In questo periodo la struttura del dominio cerca di rinnovarsi sfruttando strumentalmente la "crisi energetica", si riscopre anche che la piccola comunità, socialmente compatta ed organizzata è più funzionale per un uso equilibrato delle risorse: le megastrutture, la centralità sono sinonimi di spreco. Ed ecco ritornare l'interesse per l'organizzazione della comunità dall'alto come riduzione pianificata dei consumi in zone di interesse marginale per il sistema centrale. Nuova forma di dominio sul territorio dunque, ma anche contemporaneamente possibilità di apertura di nuovi spazi di intervento nel sociale, di nuove fessure per l'intervento sociale rivoluzionario in un sistema che deve crearsi nuovi strumenti di controllo alla periferia. Dobbiamo rompere le vecchie strutture, ma contemporaneamente occupare e riempire gli spazi rimasti provvisoriamente abbandonati dal potere centrale e non permettergli una riorganizzazione. Tutto questo per dire che la creazione sia fisica che sociale di strutture comunitarie marginali che debbono organizzarsi come alternativa rivoluzionaria in crescita sul territorio devono soddisfare alcune condizioni fondamentali, che prendo pari pari dall'intervento di J. Turner: autonomia della comunità, utilizzo di tecnologie conviviali, partecipazione, ma ne aggiungerei una a mio avviso la più importante: il rifiuto della legittimazione da parte del potere centrale sotto qualunque forma anche indiretta. Quest'ultimo punto non è stato preso abbastanza in considerazione dai partecipanti, che in realtà hanno quasi tutti espresso un ottimismo fideistico - quasi cattolico - sulla insindacabile positività dell'autocostruzione come pratica generalizzata e della creazione di strutture comunitarie basate sull'uso generalizzato di tecnologie conviviali, appropriate, dolci, etc.
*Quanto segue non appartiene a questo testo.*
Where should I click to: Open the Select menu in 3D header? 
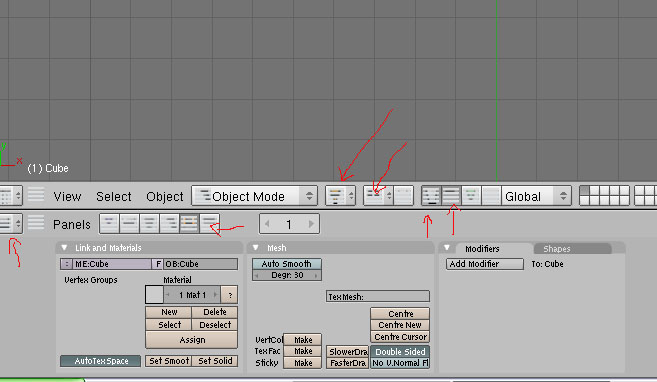[x=114, y=196]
Se non si lotta per un'autonomia reale si rischia di autocostruirsi e di autogestirsi il proprio ghetto, favorendo indirettamente la centralizzazione della struttura di dominio. Tra le relazioni riguardanti le esperienze concrete in atto in Italia quelle che mi sono sembrate le più interessanti sono quelle che riguardano il Friuli, il Belice ed in genere quelle che descrivevano situazioni eccezionali seguite a catastrofi. Di fronte alla necessità immediata di ricostruire le proprie città ed il proprio ambiente, le spinte al mutuo appoggio ed all'azione diretta e all'autocostruzione sono state immediate e questa spinta creatrice recuperata immediatamente da gruppi e persone che forse non avrebbero mai voluto sentir parlare in altri momenti di autocostruzione.